Genpact is traditionally very strong in the financial services with HR and finance and accounting BPO making up a lot of its business. GE is still its biggest customer.

Hunting says the Headstrong acquisition is the company's most significant of a raft of acquisitions in the last 12 months. He said Genpact started doing IT services on top of BPO about 8 years ago but only on a small scale.

The company now plans to step up its IT services.
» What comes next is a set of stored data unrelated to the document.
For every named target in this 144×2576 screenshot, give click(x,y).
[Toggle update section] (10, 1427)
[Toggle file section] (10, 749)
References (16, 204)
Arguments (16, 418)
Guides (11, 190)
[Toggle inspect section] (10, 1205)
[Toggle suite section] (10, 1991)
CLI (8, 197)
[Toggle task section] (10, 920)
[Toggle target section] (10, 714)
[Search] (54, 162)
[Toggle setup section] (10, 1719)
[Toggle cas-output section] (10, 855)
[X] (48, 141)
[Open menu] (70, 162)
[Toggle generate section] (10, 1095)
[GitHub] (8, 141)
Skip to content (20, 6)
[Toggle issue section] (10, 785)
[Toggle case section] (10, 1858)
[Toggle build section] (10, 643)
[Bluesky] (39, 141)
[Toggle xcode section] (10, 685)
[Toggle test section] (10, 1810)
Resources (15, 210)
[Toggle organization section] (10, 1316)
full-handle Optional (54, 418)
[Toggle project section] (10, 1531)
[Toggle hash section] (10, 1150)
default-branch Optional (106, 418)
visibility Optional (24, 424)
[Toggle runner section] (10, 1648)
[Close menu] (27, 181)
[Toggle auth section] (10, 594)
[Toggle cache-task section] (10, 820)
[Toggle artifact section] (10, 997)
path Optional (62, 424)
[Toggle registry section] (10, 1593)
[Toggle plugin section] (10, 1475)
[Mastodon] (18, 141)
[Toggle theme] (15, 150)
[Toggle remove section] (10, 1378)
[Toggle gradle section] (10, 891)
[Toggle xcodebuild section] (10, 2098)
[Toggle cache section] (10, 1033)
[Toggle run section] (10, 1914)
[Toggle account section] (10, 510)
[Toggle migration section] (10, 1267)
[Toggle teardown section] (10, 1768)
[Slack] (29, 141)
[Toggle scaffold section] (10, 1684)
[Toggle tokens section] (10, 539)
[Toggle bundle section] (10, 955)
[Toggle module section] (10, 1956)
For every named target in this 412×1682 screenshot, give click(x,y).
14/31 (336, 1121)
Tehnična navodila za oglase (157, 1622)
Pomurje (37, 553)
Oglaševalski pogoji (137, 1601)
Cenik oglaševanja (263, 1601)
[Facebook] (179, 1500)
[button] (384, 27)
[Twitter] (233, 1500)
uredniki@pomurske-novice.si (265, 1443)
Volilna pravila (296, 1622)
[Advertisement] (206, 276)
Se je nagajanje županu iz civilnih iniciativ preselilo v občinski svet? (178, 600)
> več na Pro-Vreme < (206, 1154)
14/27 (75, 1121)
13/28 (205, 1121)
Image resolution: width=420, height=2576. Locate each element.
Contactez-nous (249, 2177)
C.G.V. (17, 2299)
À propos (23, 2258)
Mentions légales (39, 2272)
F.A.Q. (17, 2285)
It has capability in designing, building and running ERP systems such as SAP and Oracle. It also provides a range of services including IT service desks, remote support and datacentre services. It offshore services capability is massive with thousands of staff in India and China.

Hunting believes it is a certainty that BPO and IT suppliers will consolidate and he expects acquisition activity.

Anthony Miller at TechMarketView says Genpact lost its way with IT services but he believes BPOs will have to move up the value chain by offering IT services on top of BPO services.

He says the BPO/IT services market is going to look different in the coming years. "The BPOs will have to offer services like business process design, software platforms as well as deliver services if they are to participate."

He says IT service providers might acquire software companies to help them develop platform based solutions.

Commenting on Capita's recent acquisition of contact centre business Ventura for £65m Peter Brudenal, lawyer at Lawrence Graham, said the deal is part and parcel of consolidation. He said this could be a trend and large service providers attempt to become "more like Accenture."

IT service providers and BPO suppliers could increasingly come together as large companies target areas to grow post-recession. "This could be a sign of how service providers are trying to get a bit more creative about what they are doing."